Tuesday, February 12, 2008
Walking Gettysburg's Battlefield--Henry Hunt At Cemetery Ridge
Gettysburg Battlewalks: Henry Hunt at Cemetery Ridge, Eric Campbell, Pennsylvania Cable Network, 2 hours, 3 minutes, 2006.
Eric Campbell's rapid delivery holds constant through the course of two hours of both general and detailed facts concering Union artillery on July 3rd. Without a nod to the Culp's Hill action from 4:30a to 11a July 3rd, Campbell's complete focus is upon the Union guns that are facing west: Cemetery Hill, Cemetery Ridge, Plum Run and Little Round Top.
Quickly covering Henry Hunt's career and his Civil War activities to July 1863, Campbell argues that Hunt desired his cannoneers to delivery 12 well aimed shots an hour on visible targets. Most cannoneers wished to send up to three shots a minutes at the enemy. Hunt's desire clashed with Winfield Scott Hancock's orders during the afternoon of July 3rd.

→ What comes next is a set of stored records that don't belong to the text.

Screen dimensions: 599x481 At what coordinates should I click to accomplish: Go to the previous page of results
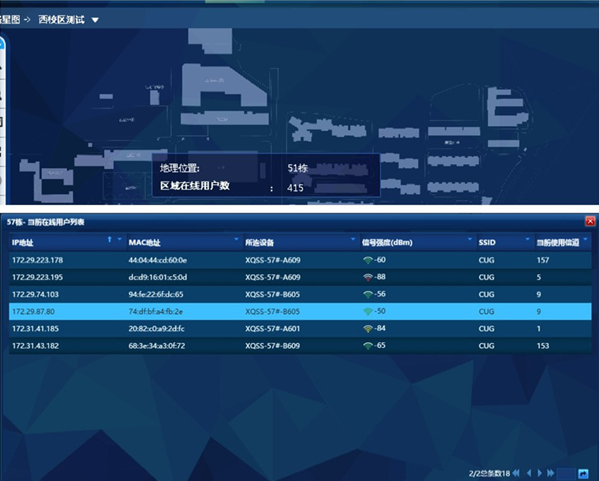(529, 473)
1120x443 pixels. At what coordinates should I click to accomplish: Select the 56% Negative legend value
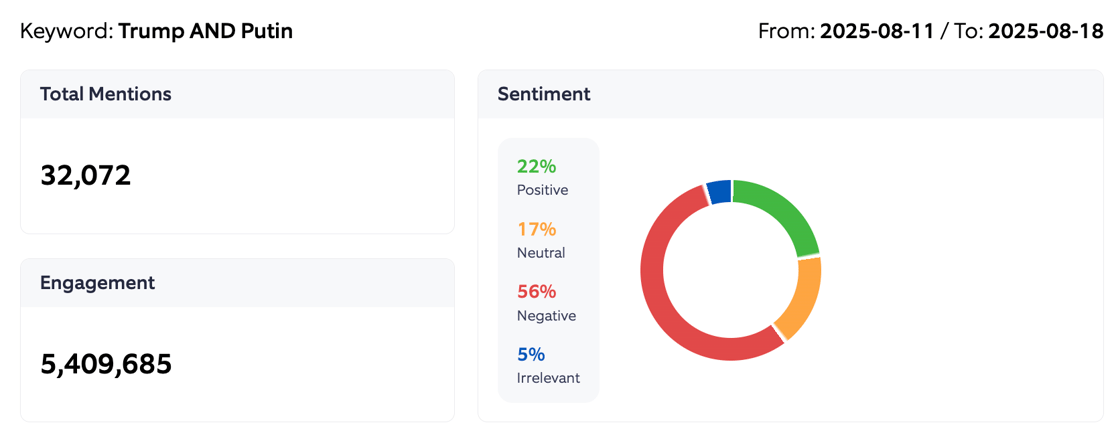pyautogui.click(x=536, y=292)
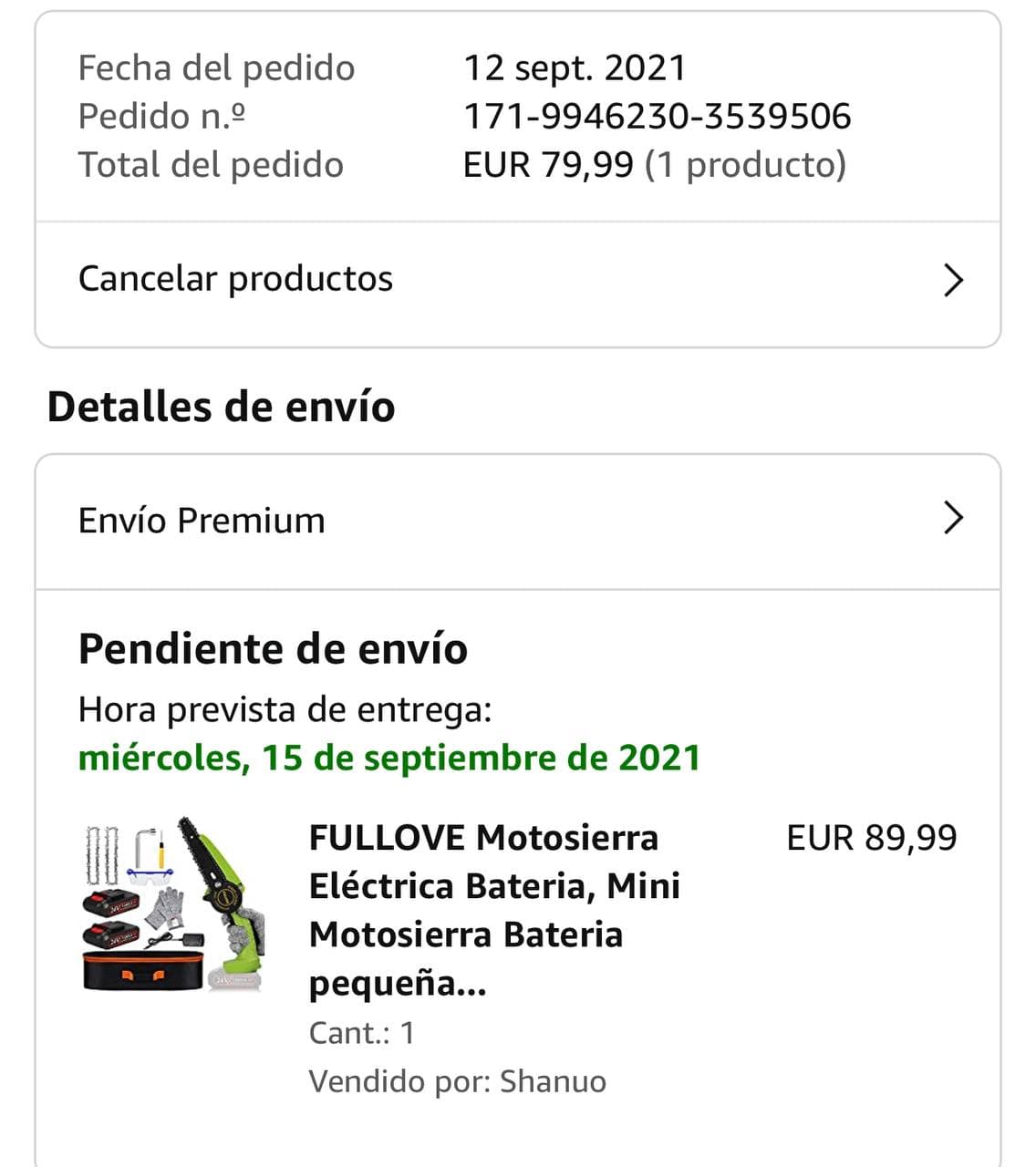Tap the (1 producto) item count text
This screenshot has height=1167, width=1036.
point(745,165)
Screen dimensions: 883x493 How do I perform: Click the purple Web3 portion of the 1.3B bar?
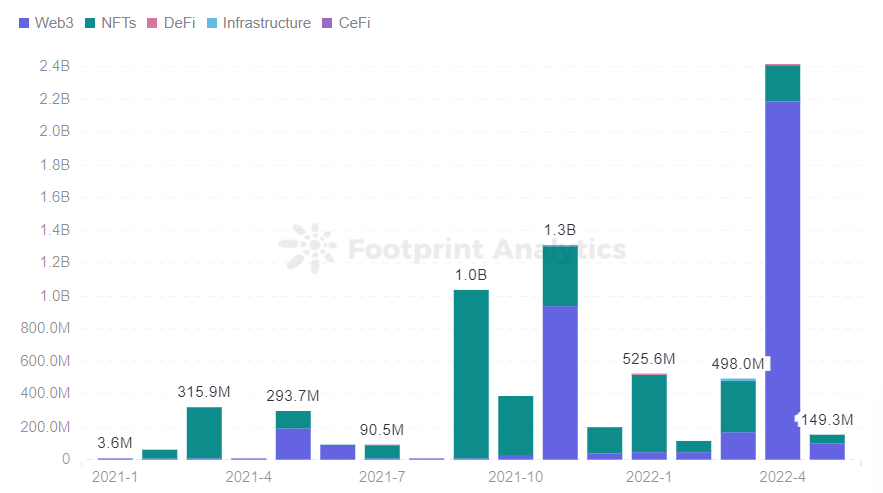coord(560,382)
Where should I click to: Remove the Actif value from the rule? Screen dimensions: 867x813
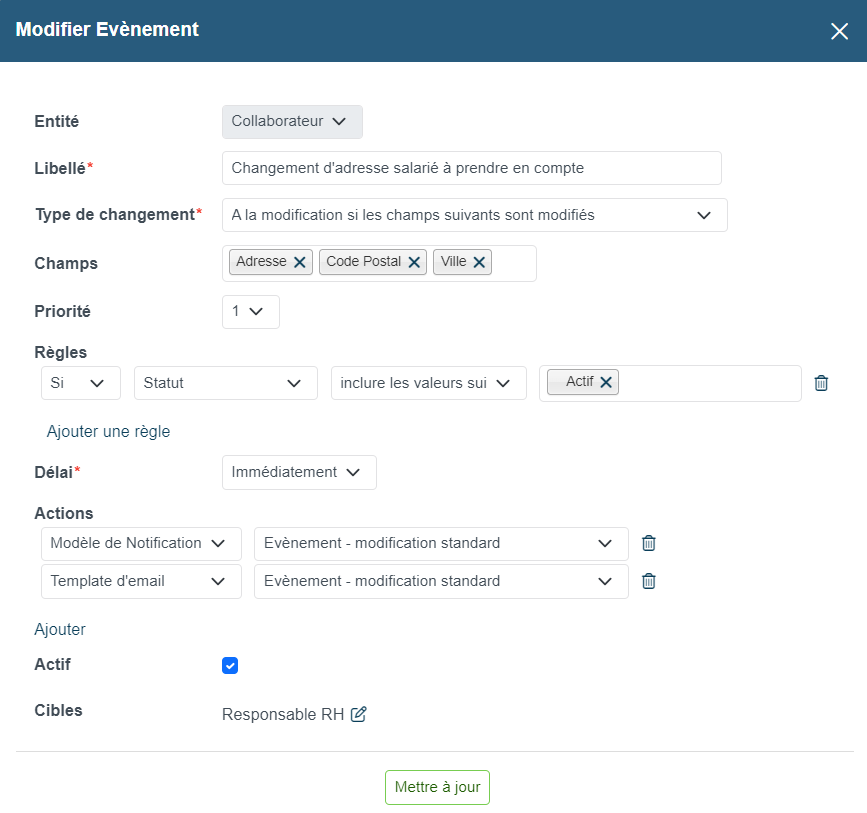pyautogui.click(x=606, y=382)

The Cemetery Hill artillery, commanded by Major Thomas Osborn of the 11th Corps, stretched from the cemetery gatehouse to Ziegler's Grove and commanded Seminary Ridge from the McMillian Farm to the Bliss Farm. The Cemetery Ridge artillery, commanded by Captain John Hazzard of the 2nd Corps, was massed between Ziegler's Grove to the Copse of Trees near The Angle. The Plum Run artillery, commanded by Lieutenant Colonel Freeman McGilvery of the Artillery Reserve Corps, occupied the Union line from the Copse of Trees to past the Trostle Farm lane.
The placement of the guns by Hunt and his commanders, the delivery of ammunition to the pieces, and reinforcement during the assault was essential to the defeat of Longstreet's second assault. Lee and Longstreet ordered the barrage, which Campbell asserts Lee understood would last only twenty minutes. Most accounts that it lasted about an hour. Campbell does not elaborate difference between what Lee ordered and what Lee got.

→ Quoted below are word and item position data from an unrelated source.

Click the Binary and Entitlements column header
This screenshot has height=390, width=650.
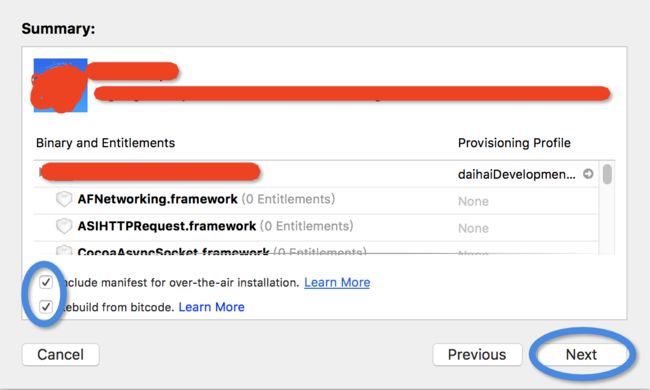pos(105,143)
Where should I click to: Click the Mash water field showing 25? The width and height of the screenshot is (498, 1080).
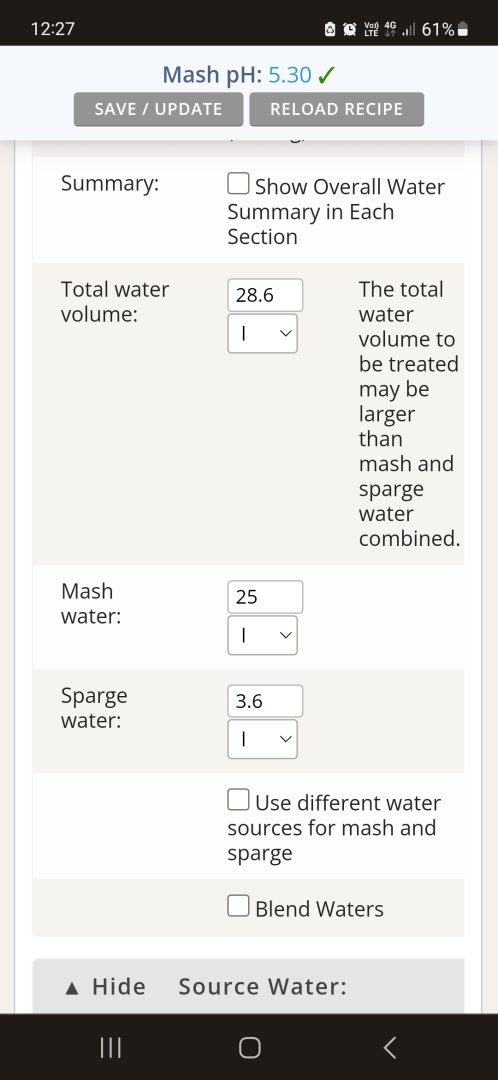coord(265,597)
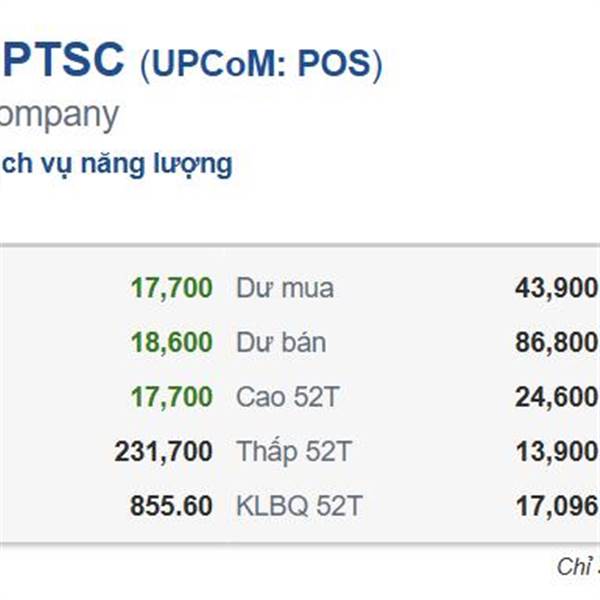600x600 pixels.
Task: Click the (UPCoM: POS) ticker text
Action: (261, 63)
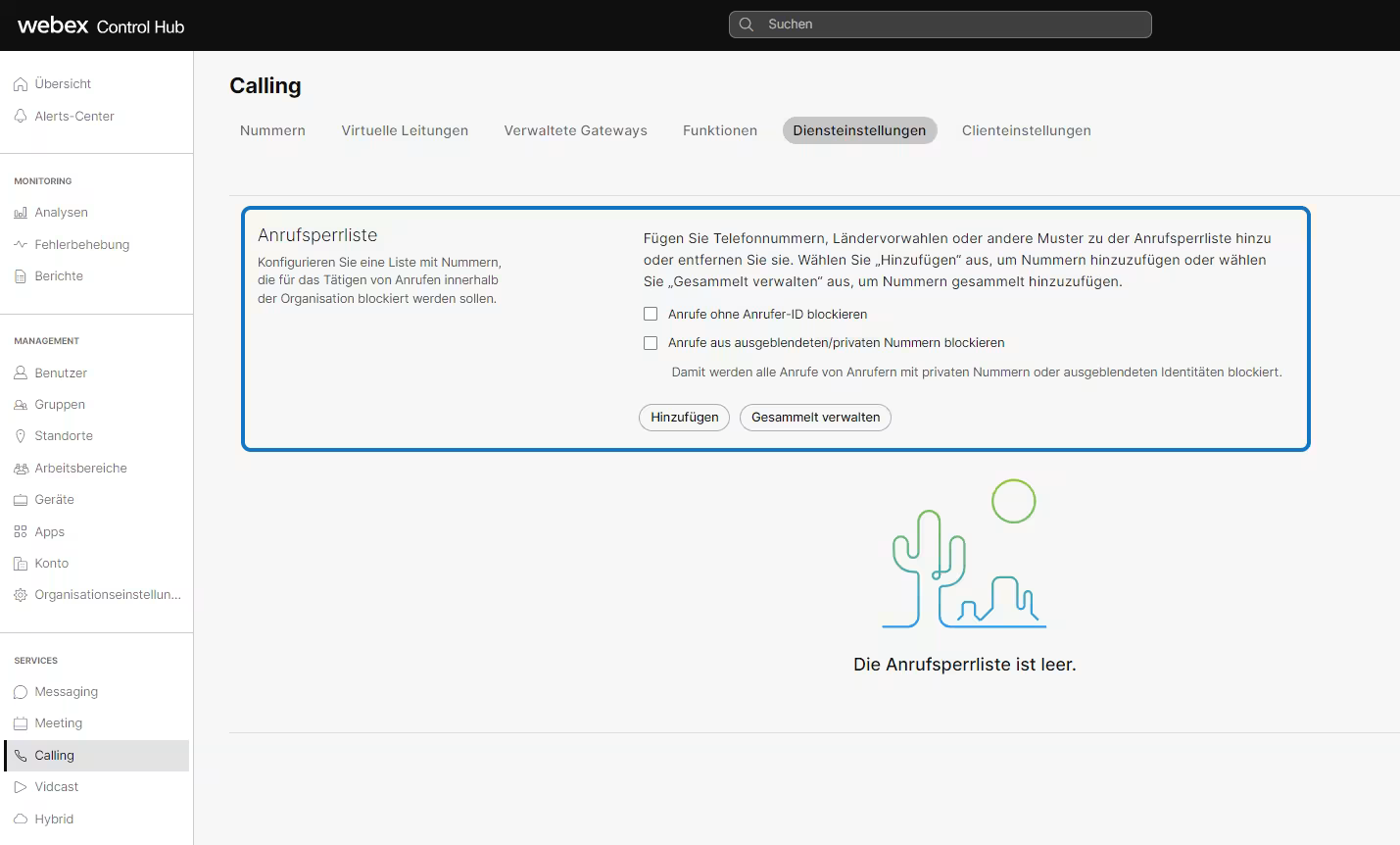Select the Fehlerbehebung pulse icon

tap(21, 244)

The decision to reply to the Confederate bombardment was made by Hancock and against Hunt's orders. Hunt wanted the Rebel assault under long range artillery fire as soon as the troops stepped forward. Hancock's orders diminished the supply of the long range ordinance available for striking the Rebels as they came out of the woods.
The decision to withdraw pieces from Cemetery Ridge and thereby misleading Alexander to conclude that the Federal artillery had been driven away was simultaneously reached by three different generals in three different locations on the battlefield.
Hunt as he rode the Cemetery Ridge line, Osborn on Cemetery Hill and Meade beyond the Taneytown Road. Hunt and Osborn agreed on the withdrawal as a courier from Meade found them and requested the withdrawal.
McGilvery's batteries took Kemper's brigade in their right flank; Osborn's batteries enfiladed Pettigrew's advance. Hazzard's batteries confronted Garnett's and Armisted's brigades head on.
Gettysburg Battlewalks: Henry Hunt at Cemtery Ridge should be viewed with either several issues of Gettysburg Magazine handy or with "Double Canister at Ten Yards": The federal Artillery and the Repulse of Pickett's Charge at hand. Like many of the PCN tours the information delivered is clear, concise and complete within the limits of the dvd format but, unless the viewer is very familiar with the battlefield, the persepective of the PCN camera is limited. The viewer at times wonders just where exactly are the Park Rangers standing while they speak. Campbell has six or seven stops on his tour and he makes the effort to show the audience importance of the terrain and uses 19th century enlarged photographs to show how the tree lines have changed.